Penetration of automated teller machines (ATMs) is expected to rise, following a decision by the Reserve Bank of India to hike the interchange fees
Penetration of automated teller machines (ATMs) is expected to rise, following a decision by the Reserve Bank of India to hike the interchange fees.
Experts believe this will incentivize banks and white label ATM deployers to set up more cash dispensers, especially benefitting rural areas. The ATM interchange fee has remained at ₹15 for financial and ₹5 for non-financial transactions since 2012, despite several representations from the industry. On Thursday, RBI allowed this to be hiked to ₹17 for financial transactions and ₹6 for non-financial transactions.

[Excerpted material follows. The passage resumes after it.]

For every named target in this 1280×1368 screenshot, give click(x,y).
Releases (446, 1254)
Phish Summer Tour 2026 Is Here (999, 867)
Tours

The ATM interchange fee is paid by the bank that issues the card to the bank whose ATM is used to withdraw cash. The card-issuing bank is called the issuer, while the latter is called an acquirer. This charge is divided between the acquirer and the firm maintaining the ATM, which is why banks discourage customers from using ATMs of other banks.
There were 213,575 bank ATMs in March 2021, a modest increase of 1.3% from March 2020, showed data from RBI. That apart, the number of white label ATMs, which are set up, owned, and operated by non-banks, stood at 25,013. India’s rural areas account for 20% of all ATMs in India.
“I think as the interchange increases, private ATM deployers, as well as banks, will get a good boost and there will be significant penetration of ATM services in India’s unbanked regions," said Navroze Dastur, managing director at ATM-maker NCR India.
A lot of banks are not deploying ATMs in smaller towns and rural areas as it does not make commercial sense, Dastur said.
“After this decision, banks and white label ATM players will have an incentive for deployment. Obviously ₹18 per transaction would have been much better given the cost associated with adhering to all regulations on ATM and cash management services," he said.
India had 20.95 ATMs per 100,000 adults as of 2019, lower than several other nations, according to the World Bank.
“The demand for cash withdrawals among consumers has not gone away and one obvious support for that is the way cash in circulation has been growing. I believe there is enough demand for cash withdrawal as a service," said K. Srinivas, director, Confederation of ATM Industry (CATMi).